The motion judge ruled that plaintiffs' claims against Colony were barred by N.J.S.A. 2A:14-1, the six-year statute of limitations governing actions involving conversion of personal property; and after reconsideration, that plaintiffs' claims against Huff were also barred because the six-year period of limitations was not tolled during the period that Huff resided outside New Jersey. He entered summary judgment for all defendants.
We reverse because plaintiffs' action to seek return of the cooperative stock certificate and the lease to Bertha or her heirs was governed by N.J.S.A. 2A:14-7, the twenty-year statute of limitations for actions at law involving real estate:
Every action at law for real estate shall be commenced within 20 years next after the right or title thereto, or cause of such action shall have accrued.

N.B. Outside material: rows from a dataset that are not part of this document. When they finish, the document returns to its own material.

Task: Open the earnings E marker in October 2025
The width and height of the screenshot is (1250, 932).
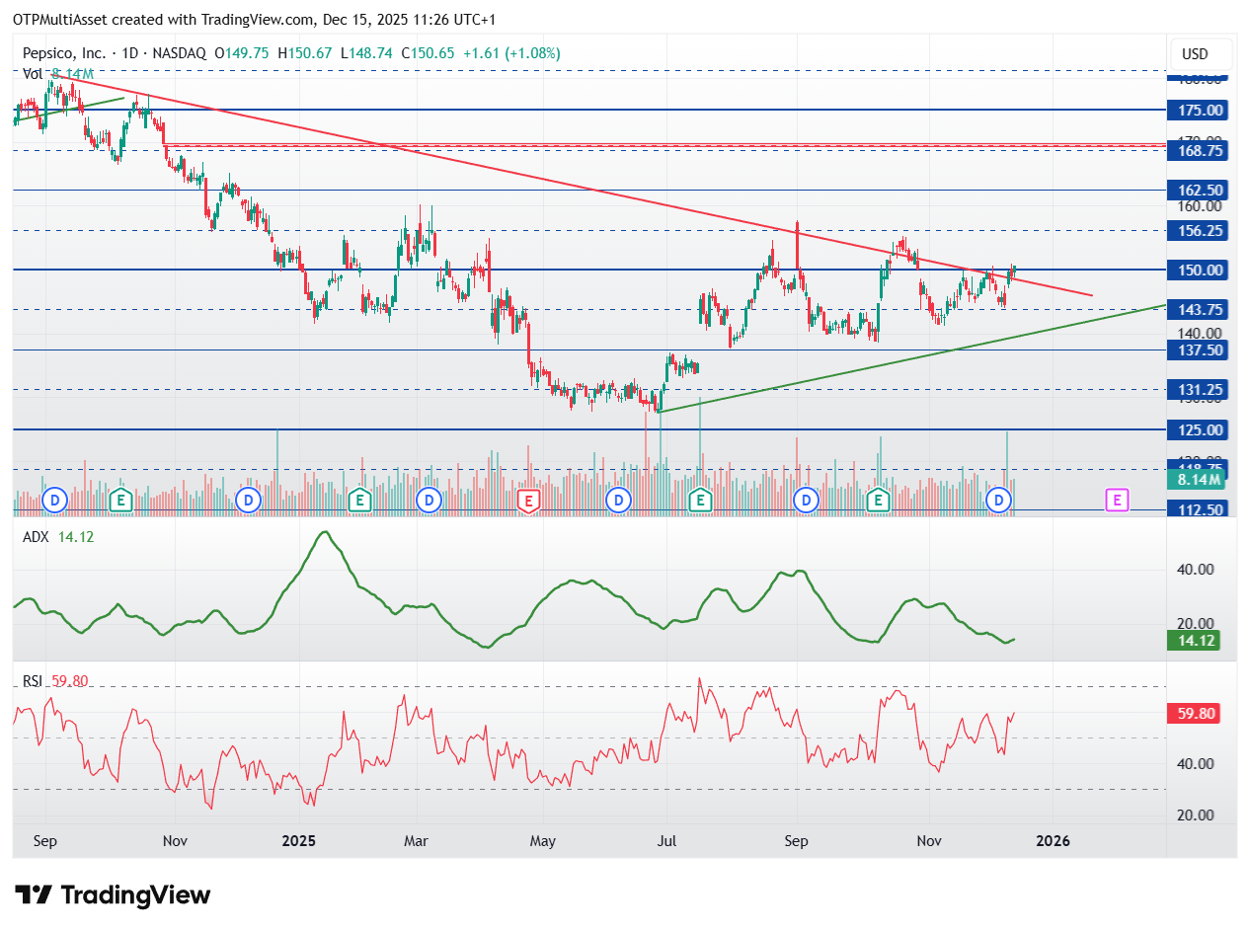Action: (877, 501)
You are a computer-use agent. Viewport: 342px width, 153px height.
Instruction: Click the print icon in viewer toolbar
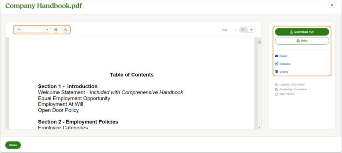click(56, 30)
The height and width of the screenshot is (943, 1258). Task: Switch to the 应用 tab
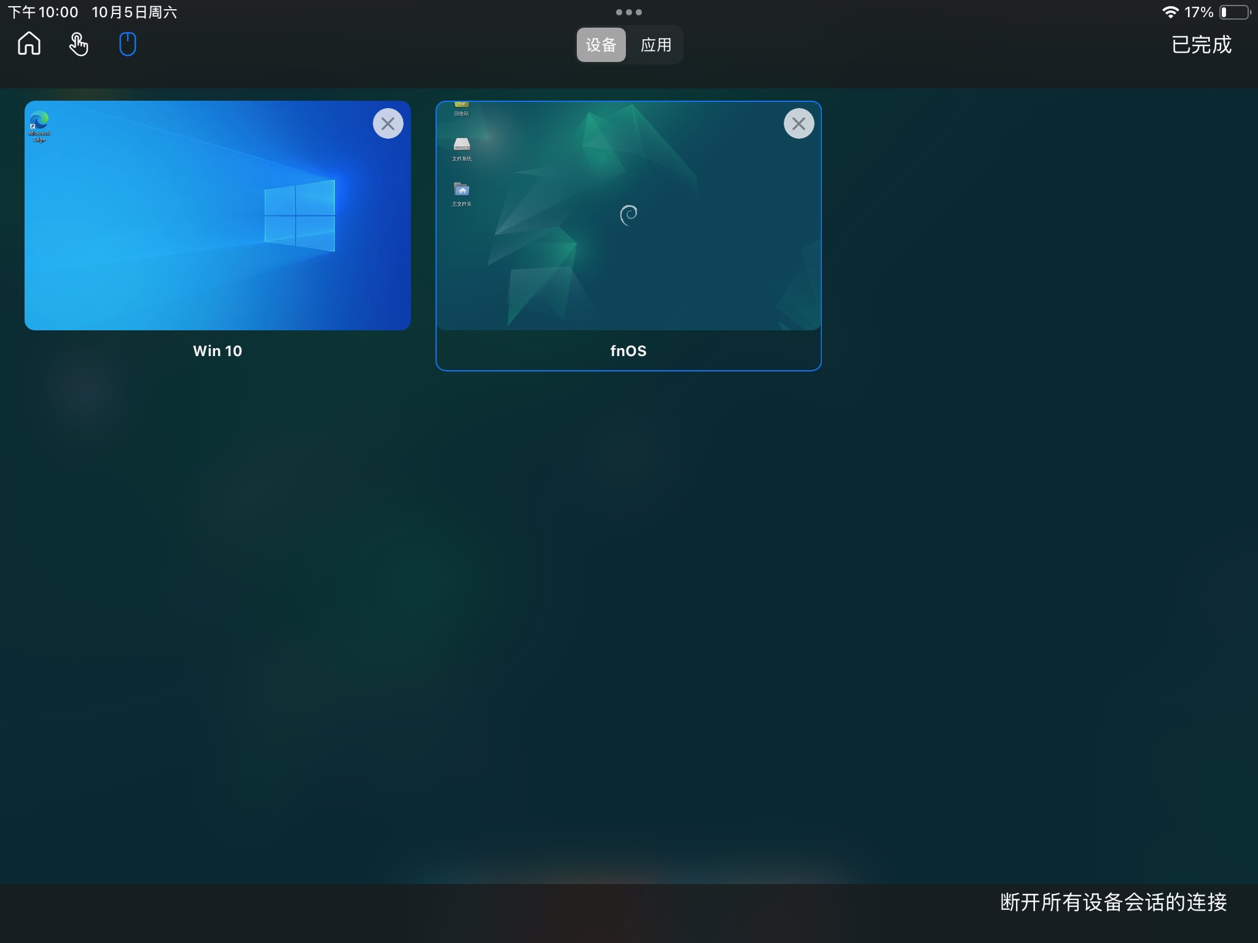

Notwithstanding their "hybrid" or "unique" characteristics, cooperative housing interests are more properly characterized as realty. Presten v. Sailer, 225 N.J. Super. 178, 190-94, 542 A.2d 7 (App.Div. 1988) (sale of shares of cooperative apartment governed by statute of frauds, N.J.S.A. 25:1-5d, requiring contract concerning interest in land to be in writing); Plaza Road Coop., Inc. v. Finn, 201 N.J. Super. 174, 181, 492 A.2d 1072 (App.Div. 1985) (relationship between cooperative association and cooperative shareholder is not that of landlord and tenant for purposes of summary dispossess action). See also Harrison Park Owners, Inc. v. Dixon, 254 N.J. Super. 605, 612, 604 A.2d 165 (App.Div. 1992) ("Recent cases and statutory enactments tend to blur the distinction between cooperatives and condominiums.").
We conclude that plaintiffs' claims seeking compensatory and punitive damages for conversion of the stock shares and for breach of the asserted third-party beneficiary contract to convey are also governed by the twenty-year statute of limitations. Although stock shares are generally considered as personal property *88 and claims alleging their conversion are generally covered by N.J.S.A. 2A:14-1, the six-year statute of limitations, plaintiffs' claims for damages are really actions at law relating to wrongful appropriation of land, also governed by N.J.S.A. 2A:14-7, the twenty-year statute.
The order granting summary judgment to defendant is reversed. The matter is remanded to the Law Division for further proceedings consistent with this opinion.
NOTES
[1] Improperly named in pleading as "McGee."